Query Engine Metadata service Under meta service
+--------+ +--------------------------+ +----------------+
| Presto | <---> | Alluxio Catalog Service | <---> | Hive Metastore |
+--------+ +--------------------------+ +----------------+
Users that have tables which span multiple storage services (i.e. AWS S3, HDFS, GCS) - would typically need to configure their SQL engines to connect to each one of these services individually in order to make requests. Using catalog service, all the user needs to do is configure a single Alluxio client, and data any supported under storage systems locations can be served and read through Alluxio.
Using The Alluxio Catalog Service
Here are the basic configuration parameters and ways to interact with the Alluxio Catalog Service. More details can be found in the command line interface documentation.
Alluxio Server Configuration
By default, the catalog service is enabled. To explicitly disable it, add the following line to your alluxio-site.properties
alluxio.table.enabled=false
By default, mounted databases and tables will exist underneath /catalog
directory in Alluxio. Configure the root directory for the catalog service by configuring
alluxio.table.catalog.path=</desired/alluxio/path>
Attaching Databases
In order for Alluxio to serve information about structured table data, Alluxio must be informed about where databases are located. Use the Table CLI to perform any actions regarding attaching, browsing, or detaching databases from Alluxio.
$ ${ALLUXIO_HOME}/bin/alluxio table
Usage: alluxio table [generic options]
[attachdb [-o|--option <key=value>] [--db <alluxio db name>] [--ignore-sync-errors] <udb type> <udb connection uri> <udb db name>]
[detachdb <db name>]
[ls [<db name> [<table name>]]]
[sync <db name>]
[transform <db name> <table name>]
[transformStatus [<job ID>]]
To attach a database use the attachdb
command. Currently, hive
and glue
are supported as the <udb type>
. See the attachdb command documentation for more details. The following command maps the hive database default
into a database in Alluxio called alluxio_db
from the metastore located at thrift://metastore_host:9083
$ ${ALLUXIO_HOME}/bin/alluxio table attachdb --db alluxio_db hive \
thrift://metastore_host:9083 default
Note: When databases are attached, all tables are synced from the configured UDB. If out-of-band updates occur to the database or table and the user wants query results to reflect the updates, the database must be synced. See Syncing Databases for more information.

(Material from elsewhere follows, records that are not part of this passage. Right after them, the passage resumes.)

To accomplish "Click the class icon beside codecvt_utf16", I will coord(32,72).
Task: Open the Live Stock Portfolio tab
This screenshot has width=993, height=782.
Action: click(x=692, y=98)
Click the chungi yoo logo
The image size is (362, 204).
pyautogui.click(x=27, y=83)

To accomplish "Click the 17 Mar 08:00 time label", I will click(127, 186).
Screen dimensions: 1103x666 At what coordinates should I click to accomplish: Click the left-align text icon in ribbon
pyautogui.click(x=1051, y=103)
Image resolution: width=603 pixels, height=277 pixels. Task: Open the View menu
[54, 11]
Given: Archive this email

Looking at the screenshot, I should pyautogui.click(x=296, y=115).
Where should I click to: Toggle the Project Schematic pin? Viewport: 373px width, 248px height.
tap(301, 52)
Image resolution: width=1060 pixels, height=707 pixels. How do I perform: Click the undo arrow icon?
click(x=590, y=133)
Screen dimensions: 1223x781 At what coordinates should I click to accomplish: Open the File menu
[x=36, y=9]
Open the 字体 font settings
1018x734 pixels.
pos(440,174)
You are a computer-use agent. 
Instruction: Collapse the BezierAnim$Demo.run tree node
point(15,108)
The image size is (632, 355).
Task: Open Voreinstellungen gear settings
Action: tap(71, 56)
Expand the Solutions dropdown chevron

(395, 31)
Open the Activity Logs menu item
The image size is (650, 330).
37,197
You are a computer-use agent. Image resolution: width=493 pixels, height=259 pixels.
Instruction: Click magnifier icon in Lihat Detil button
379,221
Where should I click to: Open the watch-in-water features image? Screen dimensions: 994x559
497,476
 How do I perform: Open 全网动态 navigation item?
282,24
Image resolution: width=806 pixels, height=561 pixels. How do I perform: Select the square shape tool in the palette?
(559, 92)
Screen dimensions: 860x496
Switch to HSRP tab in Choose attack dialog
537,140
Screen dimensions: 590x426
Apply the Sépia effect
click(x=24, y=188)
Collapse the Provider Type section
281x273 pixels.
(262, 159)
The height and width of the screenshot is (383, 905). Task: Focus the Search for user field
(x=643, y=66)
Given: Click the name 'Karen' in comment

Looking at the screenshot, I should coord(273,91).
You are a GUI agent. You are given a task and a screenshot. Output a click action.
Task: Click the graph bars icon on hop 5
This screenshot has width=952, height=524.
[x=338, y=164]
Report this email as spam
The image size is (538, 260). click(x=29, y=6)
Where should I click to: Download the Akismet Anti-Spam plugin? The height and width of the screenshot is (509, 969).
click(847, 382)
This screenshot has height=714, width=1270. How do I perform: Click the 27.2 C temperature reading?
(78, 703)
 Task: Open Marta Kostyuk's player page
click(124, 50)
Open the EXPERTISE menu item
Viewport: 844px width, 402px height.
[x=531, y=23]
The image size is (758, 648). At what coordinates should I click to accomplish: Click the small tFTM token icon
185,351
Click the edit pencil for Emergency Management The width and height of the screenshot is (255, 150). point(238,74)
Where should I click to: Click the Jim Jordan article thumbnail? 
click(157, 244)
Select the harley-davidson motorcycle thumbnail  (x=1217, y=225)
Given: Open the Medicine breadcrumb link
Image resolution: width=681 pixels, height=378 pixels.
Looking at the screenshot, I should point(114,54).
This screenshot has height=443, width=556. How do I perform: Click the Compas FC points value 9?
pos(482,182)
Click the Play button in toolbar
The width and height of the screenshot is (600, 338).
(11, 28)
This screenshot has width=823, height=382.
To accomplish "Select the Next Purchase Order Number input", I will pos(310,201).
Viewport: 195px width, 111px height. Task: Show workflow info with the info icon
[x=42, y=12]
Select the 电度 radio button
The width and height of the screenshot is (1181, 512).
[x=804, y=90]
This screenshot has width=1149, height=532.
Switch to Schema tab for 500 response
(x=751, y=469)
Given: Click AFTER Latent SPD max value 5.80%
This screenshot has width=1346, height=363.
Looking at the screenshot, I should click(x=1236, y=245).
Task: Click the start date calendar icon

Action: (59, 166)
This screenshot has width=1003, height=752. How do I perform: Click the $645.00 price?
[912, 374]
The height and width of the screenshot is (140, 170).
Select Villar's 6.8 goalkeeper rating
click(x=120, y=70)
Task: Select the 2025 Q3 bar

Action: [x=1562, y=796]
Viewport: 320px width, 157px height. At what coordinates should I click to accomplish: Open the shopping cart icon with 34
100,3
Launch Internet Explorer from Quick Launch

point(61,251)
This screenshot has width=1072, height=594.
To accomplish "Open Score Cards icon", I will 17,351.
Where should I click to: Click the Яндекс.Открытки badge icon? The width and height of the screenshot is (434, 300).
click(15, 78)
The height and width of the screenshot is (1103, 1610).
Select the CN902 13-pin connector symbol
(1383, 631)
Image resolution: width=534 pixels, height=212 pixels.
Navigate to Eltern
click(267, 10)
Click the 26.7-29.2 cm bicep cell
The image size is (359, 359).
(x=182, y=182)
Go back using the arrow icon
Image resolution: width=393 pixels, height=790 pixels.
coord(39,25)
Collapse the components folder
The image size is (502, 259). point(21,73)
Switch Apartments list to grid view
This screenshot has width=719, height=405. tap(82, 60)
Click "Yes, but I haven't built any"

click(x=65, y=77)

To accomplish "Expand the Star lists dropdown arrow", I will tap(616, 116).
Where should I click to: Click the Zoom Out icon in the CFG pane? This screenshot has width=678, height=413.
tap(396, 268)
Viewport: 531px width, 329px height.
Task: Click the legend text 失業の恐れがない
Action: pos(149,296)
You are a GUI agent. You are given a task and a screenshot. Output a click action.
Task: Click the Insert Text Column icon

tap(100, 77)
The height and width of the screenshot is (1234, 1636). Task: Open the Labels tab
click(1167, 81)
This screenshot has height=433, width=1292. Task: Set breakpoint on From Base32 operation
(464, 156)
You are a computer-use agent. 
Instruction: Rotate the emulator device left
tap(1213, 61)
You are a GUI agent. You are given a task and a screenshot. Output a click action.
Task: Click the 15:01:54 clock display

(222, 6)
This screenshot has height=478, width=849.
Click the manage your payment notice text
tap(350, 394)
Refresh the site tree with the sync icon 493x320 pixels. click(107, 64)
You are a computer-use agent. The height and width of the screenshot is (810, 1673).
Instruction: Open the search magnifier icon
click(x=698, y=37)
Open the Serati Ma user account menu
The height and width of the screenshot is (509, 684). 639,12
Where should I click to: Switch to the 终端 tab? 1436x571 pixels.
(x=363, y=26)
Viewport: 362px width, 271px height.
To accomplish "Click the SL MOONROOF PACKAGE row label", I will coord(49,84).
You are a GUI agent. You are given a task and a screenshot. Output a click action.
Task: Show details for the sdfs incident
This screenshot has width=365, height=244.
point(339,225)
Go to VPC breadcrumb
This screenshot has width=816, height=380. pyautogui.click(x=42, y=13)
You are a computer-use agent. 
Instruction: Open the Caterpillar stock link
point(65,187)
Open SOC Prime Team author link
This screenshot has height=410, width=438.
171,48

Exploring Attached Databases
Once attached, check that the database has been mounted with alluxio table ls
$ ${ALLUXIO_HOME}/bin/alluxio table ls
alluxio_db
List the tables underneath the database with alluxio tables ls <db_name>
. If any tables exist underneath the corresponding database in hive, they will appear when executing this command.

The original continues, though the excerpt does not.